Zhou dengan tegas menyatakan bahwa PLA tidak akan mengambil inisiatif melawan Okinawa meskipun Beijing menginstruksikan untuk merebut kembali Taiwan dengan paksa.
“Ini adalah taktik yang bodoh dan tidak masuk akal karena menyerang Okinawa akan segera memicu Perjanjian Keamanan AS-Jepang, yang akan memberikan legitimasi kepada Washington dan Tokyo untuk bergabung dengan sekutu regional lainnya untuk menargetkan Tiongkok,” ujarnya.
“PLA hanya akan melancarkan serangan balik terhadap Okinawa setelah beberapa pangkalan di pulau itu melepaskan tembakan ke arah pasukan Tiongkok.”
Shi Yinhong, seorang profesor hubungan internasional di Universitas Renmin Tiongkok, mengatakan kekhawatiran mendalam Tokyo disebabkan oleh kedekatannya dengan Selat Taiwan, sebuah tong mesiu yang dapat dipicu oleh Beijing dan Washington.
“Hampir seluruh masyarakat Jepang cemas terhadap stabilitas Selat Taiwan karena mereka yakin Selat Taiwan dan Laut Cina Timur mempengaruhi keamanan nasional dan kedaulatan wilayah Jepang,” kata Shi.
Para pengamat mengatakan mereka memperkirakan Tiongkok akan bergerak untuk membentuk mekanisme dialog militer tingkat tinggi dengan Jepang dan Korea Selatan untuk komunikasi yang lebih baik antara zona identifikasi pertahanan udara mereka di Laut Cina Timur.
Sistem ini akan serupa dengan saluran komunikasi militer Tiongkok-India yang melibatkan semua orang mulai dari komandan pusat hingga petugas garis depan untuk menangani sengketa perbatasan.

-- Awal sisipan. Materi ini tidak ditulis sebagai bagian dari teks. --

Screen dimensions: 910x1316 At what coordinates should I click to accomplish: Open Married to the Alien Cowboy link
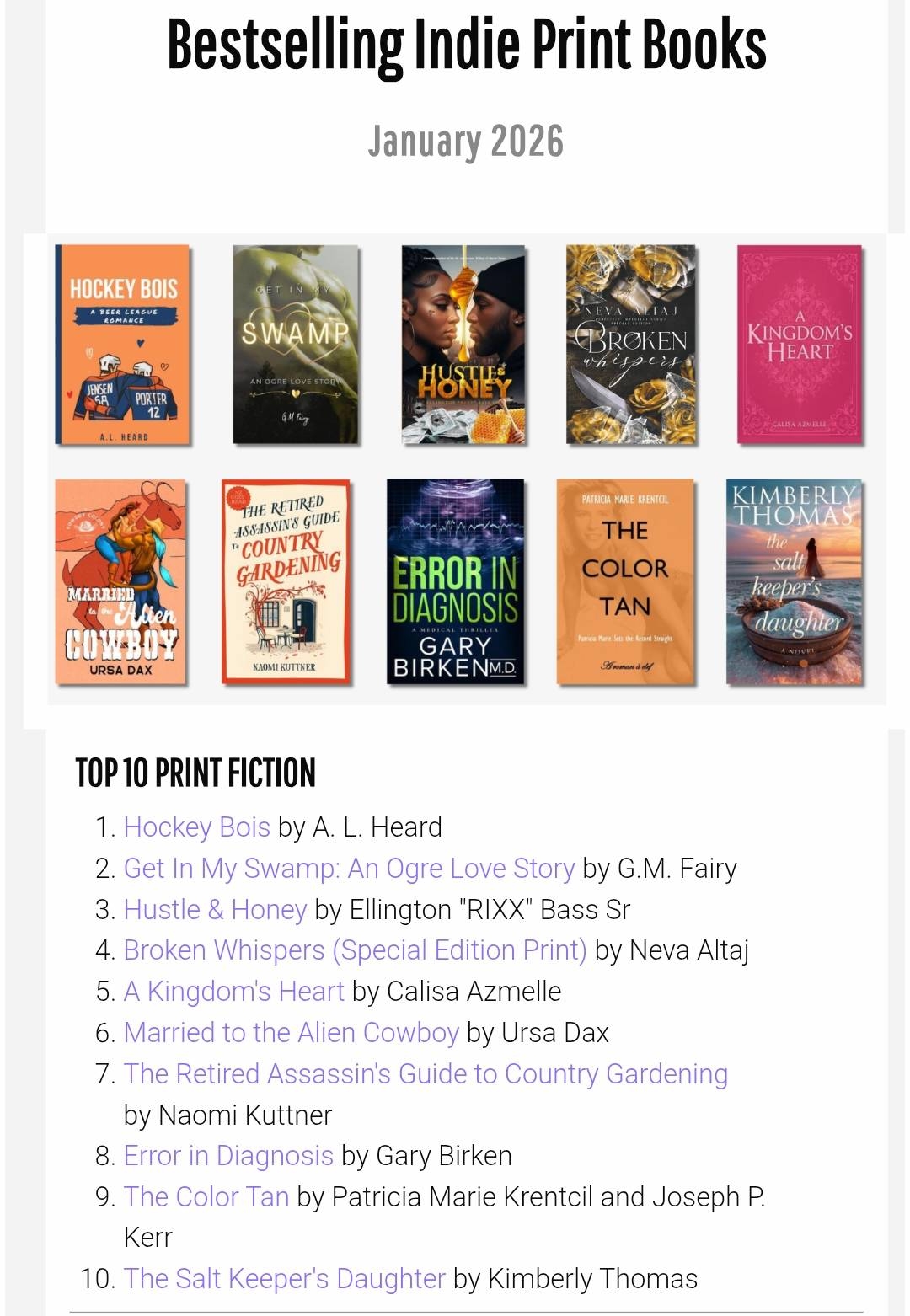(x=291, y=1033)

Orang dalam yang akrab dengan diplomasi militer mengatakan Beijing akan mendekati sekutu regional utama Washington satu per satu, mengulangi strateginya ketika berhadapan dengan negara-negara penggugat dalam sengketa wilayah Laut Cina Selatan.
“Berbeda dengan AS, Tiongkok lebih memilih dialog timbal balik daripada perundingan multinasional karena sulit memaksa semua negara untuk berkompromi pada satu isu,” kata orang dalam tersebut, yang meminta untuk tidak disebutkan namanya karena sensitifnya isu tersebut.
“Misalnya, Jepang dan Filipina akan memiliki daya tarik yang berbeda ketika berhadapan dengan Tiongkok.”
Shi mengatakan dia pesimistis mengenai masa depan masalah Taiwan, dan tidak ada tanda-tanda bahwa Tiongkok atau AS bersedia berkompromi.
“Yang lebih parah lagi, risiko konflik tidak hanya (bisa) disebabkan oleh konfrontasi garis depan antara kedua pihak, (bisa) juga didorong oleh kebijakan provokatif yang dibuat oleh para pengambil keputusan utama,” ujarnya. dikatakan.
Ni Lexiong, seorang profesor di departemen ilmu politik di Universitas Ilmu Politik dan Hukum Shanghai, mengatakan kurangnya komunikasi dan pemahaman antara kedua negara adidaya dapat meningkat dari “perlakuan diam-diam” menjadi “pertarungan nyata”.
“Kerusakan sudah terjadi. Tidak dapat diubah untuk melanjutkan hubungan jika kedua belah pihak dituduh saling menyakiti satu sama lain,” kata Ni.
Artikel ini pertama kali diterbitkan pada SCMP.